──────── EXCERPTED PASSAGE

Document the procedure to verify that the files and directories on the organization's systems are as expected and that they were created, modified, accessed, or deleted as expected. The type of information to capture should include the file and directory data described in Table 1 and should answer the following questions:
What files are on my system (name, type, attributes, and so on), and where do they reside?
How are files and directories affected during normal system operation (created, deleted, contents changed, accessed, permissions changed, location changed)?
Capture a cryptographic checksum for all files and directories. For example, Tripwire generates this information, as well as providing information about the state of the collection of files on the system (added or deleted), changes in state (protection changes), and the fact that changes to file contents have or have not occurred (but not what the actual changes are). Commercial versions of Tripwire are available for UNIX and Windows systems. On Windows-based platforms, Tripwire also identifies changes to the registry.
An administrator can define a database of file attributes and the acceptable changes to them. Once configured, Tripwire's output shows all of the anomalous file, directory, and registry behavior in one report. MD5 and other one-way hashing functions (such as SHA-1, RIPEMD-160, and HAVAL) can also be used to generate cryptographic checksums.

────────────────
──────── STORED ROWS

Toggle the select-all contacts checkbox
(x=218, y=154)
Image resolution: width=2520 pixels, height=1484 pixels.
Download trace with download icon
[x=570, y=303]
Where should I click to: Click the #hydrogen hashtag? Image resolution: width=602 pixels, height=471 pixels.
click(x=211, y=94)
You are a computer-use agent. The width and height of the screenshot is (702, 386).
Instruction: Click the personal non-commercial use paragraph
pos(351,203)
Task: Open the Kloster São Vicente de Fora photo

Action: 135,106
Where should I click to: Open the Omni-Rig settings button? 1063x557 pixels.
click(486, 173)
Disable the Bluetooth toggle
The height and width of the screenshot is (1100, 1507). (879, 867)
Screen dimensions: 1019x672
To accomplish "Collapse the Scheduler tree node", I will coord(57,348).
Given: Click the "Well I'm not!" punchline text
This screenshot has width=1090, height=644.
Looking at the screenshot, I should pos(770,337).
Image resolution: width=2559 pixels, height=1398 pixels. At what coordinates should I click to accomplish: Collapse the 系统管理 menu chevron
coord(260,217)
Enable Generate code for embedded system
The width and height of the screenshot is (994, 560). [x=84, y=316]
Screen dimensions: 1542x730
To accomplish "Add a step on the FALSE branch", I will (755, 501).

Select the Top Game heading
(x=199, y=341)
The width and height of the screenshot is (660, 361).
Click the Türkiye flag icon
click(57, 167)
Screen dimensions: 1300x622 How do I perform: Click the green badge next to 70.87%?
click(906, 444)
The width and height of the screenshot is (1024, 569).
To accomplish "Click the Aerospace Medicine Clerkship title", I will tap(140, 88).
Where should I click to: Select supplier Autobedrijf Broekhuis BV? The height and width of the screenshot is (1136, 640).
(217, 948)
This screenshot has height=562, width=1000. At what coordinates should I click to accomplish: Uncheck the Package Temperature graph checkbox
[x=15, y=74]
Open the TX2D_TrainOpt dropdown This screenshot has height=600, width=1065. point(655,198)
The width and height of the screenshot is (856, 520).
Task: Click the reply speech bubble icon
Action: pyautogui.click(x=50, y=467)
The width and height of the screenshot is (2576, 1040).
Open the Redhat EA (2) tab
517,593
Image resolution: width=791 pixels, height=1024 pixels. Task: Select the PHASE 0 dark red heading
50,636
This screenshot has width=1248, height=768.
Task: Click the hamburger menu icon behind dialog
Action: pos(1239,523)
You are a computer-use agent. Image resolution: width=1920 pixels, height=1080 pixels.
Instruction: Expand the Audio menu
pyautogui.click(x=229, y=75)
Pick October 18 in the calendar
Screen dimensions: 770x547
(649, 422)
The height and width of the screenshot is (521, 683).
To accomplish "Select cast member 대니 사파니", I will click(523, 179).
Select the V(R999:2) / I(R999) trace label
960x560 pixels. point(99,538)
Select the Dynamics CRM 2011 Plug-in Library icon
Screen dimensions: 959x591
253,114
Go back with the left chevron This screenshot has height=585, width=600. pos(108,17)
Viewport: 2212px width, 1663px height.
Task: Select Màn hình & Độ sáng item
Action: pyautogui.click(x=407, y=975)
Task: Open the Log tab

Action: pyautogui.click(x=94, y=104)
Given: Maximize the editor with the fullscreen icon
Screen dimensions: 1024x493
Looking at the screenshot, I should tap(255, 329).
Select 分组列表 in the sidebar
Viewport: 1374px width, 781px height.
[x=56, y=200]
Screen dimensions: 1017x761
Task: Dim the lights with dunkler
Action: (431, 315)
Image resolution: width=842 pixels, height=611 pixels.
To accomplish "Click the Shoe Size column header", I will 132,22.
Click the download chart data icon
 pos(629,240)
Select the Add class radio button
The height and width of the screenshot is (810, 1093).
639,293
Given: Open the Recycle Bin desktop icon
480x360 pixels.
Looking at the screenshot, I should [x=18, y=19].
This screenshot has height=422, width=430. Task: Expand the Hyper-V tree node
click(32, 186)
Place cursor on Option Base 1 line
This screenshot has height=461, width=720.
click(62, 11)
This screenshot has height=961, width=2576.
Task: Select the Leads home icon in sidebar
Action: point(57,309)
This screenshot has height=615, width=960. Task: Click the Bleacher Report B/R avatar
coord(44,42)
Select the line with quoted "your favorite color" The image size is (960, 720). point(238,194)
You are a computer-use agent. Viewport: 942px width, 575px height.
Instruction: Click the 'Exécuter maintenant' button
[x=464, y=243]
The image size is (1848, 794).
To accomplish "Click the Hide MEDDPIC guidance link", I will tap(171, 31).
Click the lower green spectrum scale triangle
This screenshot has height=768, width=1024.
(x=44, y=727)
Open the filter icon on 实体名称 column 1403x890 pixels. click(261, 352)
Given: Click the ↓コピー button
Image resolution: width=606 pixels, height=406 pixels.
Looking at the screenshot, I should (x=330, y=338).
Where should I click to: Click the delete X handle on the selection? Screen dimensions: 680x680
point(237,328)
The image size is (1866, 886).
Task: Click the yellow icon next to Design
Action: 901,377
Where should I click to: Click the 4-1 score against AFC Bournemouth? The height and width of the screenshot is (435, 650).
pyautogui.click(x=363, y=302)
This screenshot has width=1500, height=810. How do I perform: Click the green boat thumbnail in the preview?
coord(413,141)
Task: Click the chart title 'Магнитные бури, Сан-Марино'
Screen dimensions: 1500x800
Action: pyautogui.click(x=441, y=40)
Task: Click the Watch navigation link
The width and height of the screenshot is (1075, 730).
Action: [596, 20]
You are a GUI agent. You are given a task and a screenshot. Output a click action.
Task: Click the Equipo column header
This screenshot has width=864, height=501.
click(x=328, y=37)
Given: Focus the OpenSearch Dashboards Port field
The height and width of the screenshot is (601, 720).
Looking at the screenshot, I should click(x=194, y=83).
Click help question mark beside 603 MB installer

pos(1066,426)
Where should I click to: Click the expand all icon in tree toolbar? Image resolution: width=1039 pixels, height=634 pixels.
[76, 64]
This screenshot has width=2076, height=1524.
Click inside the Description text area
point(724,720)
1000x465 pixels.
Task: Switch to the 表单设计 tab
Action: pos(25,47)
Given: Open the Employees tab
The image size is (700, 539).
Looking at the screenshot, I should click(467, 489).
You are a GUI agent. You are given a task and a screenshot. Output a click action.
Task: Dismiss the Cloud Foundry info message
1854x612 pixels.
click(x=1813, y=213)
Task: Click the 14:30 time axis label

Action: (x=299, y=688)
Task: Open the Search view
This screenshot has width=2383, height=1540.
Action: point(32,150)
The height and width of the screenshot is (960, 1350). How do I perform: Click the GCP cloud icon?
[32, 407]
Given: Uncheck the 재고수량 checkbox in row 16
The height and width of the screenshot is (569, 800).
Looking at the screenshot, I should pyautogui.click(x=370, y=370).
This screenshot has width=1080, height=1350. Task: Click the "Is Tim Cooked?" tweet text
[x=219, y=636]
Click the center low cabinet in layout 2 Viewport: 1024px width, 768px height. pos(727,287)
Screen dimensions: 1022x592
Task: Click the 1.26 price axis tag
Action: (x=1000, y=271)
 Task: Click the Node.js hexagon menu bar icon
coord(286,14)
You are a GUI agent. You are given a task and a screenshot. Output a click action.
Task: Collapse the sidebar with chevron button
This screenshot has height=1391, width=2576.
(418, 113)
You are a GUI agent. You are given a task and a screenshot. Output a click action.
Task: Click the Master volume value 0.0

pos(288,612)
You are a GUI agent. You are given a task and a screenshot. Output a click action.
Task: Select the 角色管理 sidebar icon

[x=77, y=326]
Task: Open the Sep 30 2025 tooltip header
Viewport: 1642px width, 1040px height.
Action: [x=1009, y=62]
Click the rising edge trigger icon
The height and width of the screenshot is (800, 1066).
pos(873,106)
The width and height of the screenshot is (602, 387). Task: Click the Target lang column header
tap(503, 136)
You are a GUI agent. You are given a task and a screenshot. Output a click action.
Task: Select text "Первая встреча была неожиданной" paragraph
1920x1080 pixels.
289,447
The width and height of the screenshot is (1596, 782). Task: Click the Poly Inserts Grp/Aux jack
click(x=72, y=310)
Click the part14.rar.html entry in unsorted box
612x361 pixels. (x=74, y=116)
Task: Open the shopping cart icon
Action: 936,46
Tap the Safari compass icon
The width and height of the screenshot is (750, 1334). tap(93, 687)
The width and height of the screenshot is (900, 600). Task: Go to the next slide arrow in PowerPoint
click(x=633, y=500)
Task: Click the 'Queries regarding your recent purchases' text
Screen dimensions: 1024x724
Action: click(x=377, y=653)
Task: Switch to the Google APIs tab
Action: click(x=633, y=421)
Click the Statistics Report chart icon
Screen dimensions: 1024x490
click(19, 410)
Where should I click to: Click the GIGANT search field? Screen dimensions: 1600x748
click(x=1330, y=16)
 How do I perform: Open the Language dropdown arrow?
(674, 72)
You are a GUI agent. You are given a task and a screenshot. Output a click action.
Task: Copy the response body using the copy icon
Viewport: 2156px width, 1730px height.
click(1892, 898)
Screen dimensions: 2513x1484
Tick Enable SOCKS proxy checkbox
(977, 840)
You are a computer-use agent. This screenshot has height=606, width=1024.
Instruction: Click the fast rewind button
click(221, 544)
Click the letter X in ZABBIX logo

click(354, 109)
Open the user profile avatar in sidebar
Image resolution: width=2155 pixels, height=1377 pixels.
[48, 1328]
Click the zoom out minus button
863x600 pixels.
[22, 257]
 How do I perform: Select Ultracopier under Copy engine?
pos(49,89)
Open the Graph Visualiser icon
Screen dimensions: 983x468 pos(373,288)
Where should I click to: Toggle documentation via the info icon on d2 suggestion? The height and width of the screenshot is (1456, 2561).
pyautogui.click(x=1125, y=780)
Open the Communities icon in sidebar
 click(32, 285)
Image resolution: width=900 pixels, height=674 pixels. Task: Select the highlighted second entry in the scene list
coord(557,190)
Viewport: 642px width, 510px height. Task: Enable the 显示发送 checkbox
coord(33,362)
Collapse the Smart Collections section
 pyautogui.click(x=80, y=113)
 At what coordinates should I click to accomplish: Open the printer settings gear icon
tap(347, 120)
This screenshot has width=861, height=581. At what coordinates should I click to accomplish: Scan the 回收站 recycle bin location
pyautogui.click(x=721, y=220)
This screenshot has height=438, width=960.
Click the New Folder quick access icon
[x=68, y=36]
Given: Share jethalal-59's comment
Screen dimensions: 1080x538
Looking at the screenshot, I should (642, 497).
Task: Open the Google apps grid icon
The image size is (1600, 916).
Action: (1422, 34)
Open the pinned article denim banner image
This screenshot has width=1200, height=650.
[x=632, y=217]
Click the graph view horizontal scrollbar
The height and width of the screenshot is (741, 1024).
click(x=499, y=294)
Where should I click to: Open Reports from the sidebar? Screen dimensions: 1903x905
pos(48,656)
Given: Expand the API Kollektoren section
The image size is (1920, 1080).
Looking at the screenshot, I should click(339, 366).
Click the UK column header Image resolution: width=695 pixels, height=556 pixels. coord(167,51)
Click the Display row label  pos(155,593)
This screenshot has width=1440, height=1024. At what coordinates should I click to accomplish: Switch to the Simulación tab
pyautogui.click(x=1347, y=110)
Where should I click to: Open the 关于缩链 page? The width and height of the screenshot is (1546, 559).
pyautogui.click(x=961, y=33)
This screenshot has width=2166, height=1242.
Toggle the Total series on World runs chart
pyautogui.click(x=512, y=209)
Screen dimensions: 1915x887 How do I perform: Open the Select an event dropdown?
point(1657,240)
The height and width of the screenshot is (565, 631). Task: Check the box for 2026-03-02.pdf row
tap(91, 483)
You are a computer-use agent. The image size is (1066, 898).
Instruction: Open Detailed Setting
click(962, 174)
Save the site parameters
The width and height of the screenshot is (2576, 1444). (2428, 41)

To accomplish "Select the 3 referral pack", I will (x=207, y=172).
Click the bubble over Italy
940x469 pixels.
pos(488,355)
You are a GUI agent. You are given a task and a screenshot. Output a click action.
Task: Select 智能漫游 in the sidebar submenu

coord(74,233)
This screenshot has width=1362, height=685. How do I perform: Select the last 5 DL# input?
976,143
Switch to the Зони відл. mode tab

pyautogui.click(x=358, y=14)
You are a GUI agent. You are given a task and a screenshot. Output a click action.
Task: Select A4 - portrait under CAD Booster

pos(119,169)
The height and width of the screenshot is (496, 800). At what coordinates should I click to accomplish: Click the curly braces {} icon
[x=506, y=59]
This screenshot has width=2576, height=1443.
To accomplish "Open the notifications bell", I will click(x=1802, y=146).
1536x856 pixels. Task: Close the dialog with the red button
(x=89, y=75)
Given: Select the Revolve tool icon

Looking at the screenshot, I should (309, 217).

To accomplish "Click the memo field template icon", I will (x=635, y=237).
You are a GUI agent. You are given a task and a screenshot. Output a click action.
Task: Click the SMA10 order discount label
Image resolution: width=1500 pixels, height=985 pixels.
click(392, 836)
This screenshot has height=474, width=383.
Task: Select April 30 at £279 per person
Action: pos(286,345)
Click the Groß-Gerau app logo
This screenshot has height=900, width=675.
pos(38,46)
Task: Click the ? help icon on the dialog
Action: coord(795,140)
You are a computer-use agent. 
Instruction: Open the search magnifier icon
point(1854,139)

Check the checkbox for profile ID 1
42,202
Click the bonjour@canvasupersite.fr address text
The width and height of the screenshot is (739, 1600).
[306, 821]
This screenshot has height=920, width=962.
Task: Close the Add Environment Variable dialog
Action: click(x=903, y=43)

────────────────

● DESCRIPTION OF THE TASK
Pick up the passage on verifying files and directories with cryptographic checksums and continue it after its final sentence.

● SOLVED EXERCISE
NOTE
References for SHA-1 (Secure Hashing Algorithm), RIPEMD-160, and HAVAL (Hashing Algorithm with VAriable Length) can be found at http://www.users.zetnet.co.uk/hopwood/crypto/scan/md.html.
The following list describes some important files and directories to characterize:
Operating systems and configuration files
Access control lists
Applications
Security tools and data such as those used for integrity checking and detecting signs of intrusion
Organizational data such as financial reports and employee information
User data
Public information such as web pages
Some operating systems provide the capability to make files immutable, meaning that they are unchangeable by any process on the system, including system and administrative processes. All operating system and other files that don't need to be modified when a system is running should be made immutable, where possible.
Comparing previous file and directory information with current information allows an administrator to determine whether any file or directory has changed in an unexpected or suspicious manner.